Yamaxtli fires into the maelstrom of light at the one persistent shadow, reloading one-handed via magazines floating in a careful line over her knee. Her back is to the nearby bulkhead so that each shot doesn’t propel her backwards in the lack of gravity.

Fall back, Pepper urges. Run.

But Yamaxtli won’t. Not even as the massive heft of bone and spikes launches itself casually across the car at her, ignoring the bullet strikes for the tiny swats of annoyance they are.

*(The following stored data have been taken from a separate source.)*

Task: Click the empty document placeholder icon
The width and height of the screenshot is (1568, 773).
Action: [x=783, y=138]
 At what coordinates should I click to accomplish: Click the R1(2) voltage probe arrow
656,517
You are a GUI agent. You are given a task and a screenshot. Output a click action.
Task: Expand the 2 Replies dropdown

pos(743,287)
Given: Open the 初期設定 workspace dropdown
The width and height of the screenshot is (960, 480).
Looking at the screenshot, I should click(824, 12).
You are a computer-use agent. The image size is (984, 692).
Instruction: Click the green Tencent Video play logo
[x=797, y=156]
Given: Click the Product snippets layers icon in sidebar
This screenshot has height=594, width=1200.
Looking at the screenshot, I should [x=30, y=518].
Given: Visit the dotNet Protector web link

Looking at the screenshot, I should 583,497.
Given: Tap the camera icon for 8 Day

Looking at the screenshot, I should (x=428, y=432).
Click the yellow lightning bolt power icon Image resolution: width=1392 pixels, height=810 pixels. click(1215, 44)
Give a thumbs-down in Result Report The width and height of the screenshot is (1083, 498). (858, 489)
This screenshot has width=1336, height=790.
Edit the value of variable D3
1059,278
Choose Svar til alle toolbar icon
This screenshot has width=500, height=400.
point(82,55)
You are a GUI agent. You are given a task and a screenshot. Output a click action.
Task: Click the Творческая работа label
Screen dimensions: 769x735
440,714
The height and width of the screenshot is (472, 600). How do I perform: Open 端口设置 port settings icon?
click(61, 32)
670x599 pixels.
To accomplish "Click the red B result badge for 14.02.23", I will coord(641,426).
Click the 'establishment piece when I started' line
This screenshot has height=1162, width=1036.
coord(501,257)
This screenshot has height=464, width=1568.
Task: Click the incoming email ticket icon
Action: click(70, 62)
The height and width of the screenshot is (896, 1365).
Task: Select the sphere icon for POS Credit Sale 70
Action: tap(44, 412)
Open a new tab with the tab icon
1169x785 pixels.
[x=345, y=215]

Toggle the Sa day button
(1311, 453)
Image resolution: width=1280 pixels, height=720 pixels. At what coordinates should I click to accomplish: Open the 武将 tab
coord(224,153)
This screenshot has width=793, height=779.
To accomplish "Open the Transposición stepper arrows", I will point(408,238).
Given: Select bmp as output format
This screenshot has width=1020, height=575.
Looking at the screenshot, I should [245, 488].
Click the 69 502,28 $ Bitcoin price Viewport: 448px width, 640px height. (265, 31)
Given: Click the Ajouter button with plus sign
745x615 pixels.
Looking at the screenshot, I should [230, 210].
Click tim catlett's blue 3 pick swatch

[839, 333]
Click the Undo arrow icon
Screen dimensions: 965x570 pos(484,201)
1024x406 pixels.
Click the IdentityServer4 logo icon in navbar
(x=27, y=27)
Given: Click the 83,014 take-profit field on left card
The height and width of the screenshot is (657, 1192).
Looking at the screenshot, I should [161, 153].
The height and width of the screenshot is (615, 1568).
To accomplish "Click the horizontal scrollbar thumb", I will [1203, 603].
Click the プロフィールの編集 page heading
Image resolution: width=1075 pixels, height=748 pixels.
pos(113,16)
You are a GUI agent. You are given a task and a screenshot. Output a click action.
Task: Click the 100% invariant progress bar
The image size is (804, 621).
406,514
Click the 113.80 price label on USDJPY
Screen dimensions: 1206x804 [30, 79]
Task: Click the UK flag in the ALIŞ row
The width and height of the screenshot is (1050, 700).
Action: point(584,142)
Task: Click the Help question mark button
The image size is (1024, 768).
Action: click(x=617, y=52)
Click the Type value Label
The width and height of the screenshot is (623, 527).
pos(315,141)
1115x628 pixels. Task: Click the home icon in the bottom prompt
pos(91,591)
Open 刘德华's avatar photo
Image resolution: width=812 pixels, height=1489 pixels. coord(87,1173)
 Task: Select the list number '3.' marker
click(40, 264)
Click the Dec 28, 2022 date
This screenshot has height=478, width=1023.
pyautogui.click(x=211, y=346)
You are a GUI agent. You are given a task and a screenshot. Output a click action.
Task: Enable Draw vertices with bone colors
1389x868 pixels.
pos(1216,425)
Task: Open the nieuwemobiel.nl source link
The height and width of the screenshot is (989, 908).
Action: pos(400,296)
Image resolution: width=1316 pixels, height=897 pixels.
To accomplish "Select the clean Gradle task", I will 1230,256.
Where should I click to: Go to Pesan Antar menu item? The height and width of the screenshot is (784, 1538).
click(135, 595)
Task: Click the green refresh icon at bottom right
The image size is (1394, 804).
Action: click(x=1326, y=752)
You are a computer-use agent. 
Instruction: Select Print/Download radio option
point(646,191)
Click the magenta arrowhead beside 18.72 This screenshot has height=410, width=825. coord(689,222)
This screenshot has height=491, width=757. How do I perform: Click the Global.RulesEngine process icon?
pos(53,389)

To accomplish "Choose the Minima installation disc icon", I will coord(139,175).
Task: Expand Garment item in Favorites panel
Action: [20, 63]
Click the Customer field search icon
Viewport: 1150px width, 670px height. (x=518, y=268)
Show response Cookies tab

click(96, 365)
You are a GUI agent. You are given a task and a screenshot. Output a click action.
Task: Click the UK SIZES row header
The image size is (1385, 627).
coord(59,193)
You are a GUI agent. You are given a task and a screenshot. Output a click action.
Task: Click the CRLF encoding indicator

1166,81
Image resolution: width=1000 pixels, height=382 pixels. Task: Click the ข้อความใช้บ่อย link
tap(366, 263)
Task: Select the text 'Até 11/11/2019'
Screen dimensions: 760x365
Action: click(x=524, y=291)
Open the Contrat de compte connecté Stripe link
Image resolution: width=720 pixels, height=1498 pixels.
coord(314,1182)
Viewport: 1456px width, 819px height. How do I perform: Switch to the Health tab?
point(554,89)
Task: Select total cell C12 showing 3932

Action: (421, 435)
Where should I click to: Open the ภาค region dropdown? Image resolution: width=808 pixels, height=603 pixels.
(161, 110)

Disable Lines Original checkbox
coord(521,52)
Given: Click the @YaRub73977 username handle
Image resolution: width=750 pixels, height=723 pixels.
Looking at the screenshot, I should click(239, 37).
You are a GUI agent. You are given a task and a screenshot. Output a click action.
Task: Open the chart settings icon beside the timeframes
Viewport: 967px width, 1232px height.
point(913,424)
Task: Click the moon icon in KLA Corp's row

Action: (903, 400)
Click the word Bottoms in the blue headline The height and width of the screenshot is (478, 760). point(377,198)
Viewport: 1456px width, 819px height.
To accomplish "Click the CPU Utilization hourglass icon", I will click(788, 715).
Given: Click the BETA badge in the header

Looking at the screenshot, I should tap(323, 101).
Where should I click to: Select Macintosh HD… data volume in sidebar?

The impact drones dart out from behind the sumptuous first class chairs and slap into it. The air ripples. Pepper feels electromagnetic pulses dampen the electronic world.

“Shit,” Yamaxtli says.

Vlad looms, continuing forward.

Pepper finally gets the worst of the nano-filament free with a last, skin-slicing, peeling shrug that leaves muscle bare to the air and streamlets of blood expanding out around him into a cloud of light red mist. He doesn’t have mass anymore; he is no more than a skeletal vision of what he used to be.

But he still has speed.

And armfuls of nano-filament.

Pepper loses his right hand to pull away the last of the nano-filament, then uses it as counterweight. He tosses nano-filament in spinning configurations gyrating all through the room in various patterns. A shield and an attack at once.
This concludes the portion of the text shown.